=== ABOUT THIS TASK ===
Give every line of the listing back, exactly as written.
+++
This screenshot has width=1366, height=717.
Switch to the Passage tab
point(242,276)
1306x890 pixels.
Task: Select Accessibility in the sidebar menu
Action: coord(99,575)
+++
=== OUTPUT OF THE TASK ===
This screenshot has width=1366, height=717.
Switch to the Passage tab
point(242,276)
1306x890 pixels.
Task: Select Accessibility in the sidebar menu
Action: coord(99,575)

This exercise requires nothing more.